Saturday, October 26, 2013
Judge violates Tennessee Code of Conduct, Constitution by requiring parents to change son's name
The Tennessee judge who independently changed a baby’s name from Messiah to Martin has been found to have violated Tennessee’s Judicial Code of Conduct. The judge ordered the name changed despite protests from both parents. According to the judge, “Messiah” can only be applied to the one who “earned” it, “and that one person is Jesus Christ.”
Rule 2.3(B) of the Judicial Code of Conduct states:
A judge shall not, in the performance of judicial duties, by words or conduct manifest bias or prejudice, or engage in harassment, including but not limited to bias, prejudice, or harassment based upon…religion[.]
The judge’s action clearly violates the requirement of Rule 2.3. By requiring the name-change, the judge’s judicial opinion reflected her religious convictions, and her ordered required the parents’ compliance at the expense of their own beliefs.
Tthe Tennessee Constitution states "that no human authority, in any case whatever, control or interfere with the rights of conscience[.]" Art. 1, Sec. 3. Also, at a minimum, the Establishment Clause of First Amendment prevents coercive state action that compels adherence to a particular religious doctrine.
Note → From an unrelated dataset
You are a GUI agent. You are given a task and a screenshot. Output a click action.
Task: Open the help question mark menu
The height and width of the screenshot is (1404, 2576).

The state has no authority to require religious observance, and requiring the baby’s parents to change their child’s name to meet the judge’s personal religious beliefs clearly does just that.
I’m not particularly familiar with available punishments for judicial misconduct, but this seems like a particularly egregious example that requires more than a meager scolding. To me, the judge's order calls her judgment into question. How can society expect fair and impartial rulings after such an obvious example of judicial disregard for the Tennessee Code of Conduct, the Tennessee Constitution, and the U.S. Constitution?
Sanctions against the judge are pending.
Notably, according to Reuters:
Messiah was the 387th most popular name for boys born in the United States in 2012, based on applications for Social Security cards filed with the U.S. Social Security Administration.
In all, there were 762 applications for boys named Messiah in 2012, more than double the 368 applications made in 2011, the Social Security Administration said.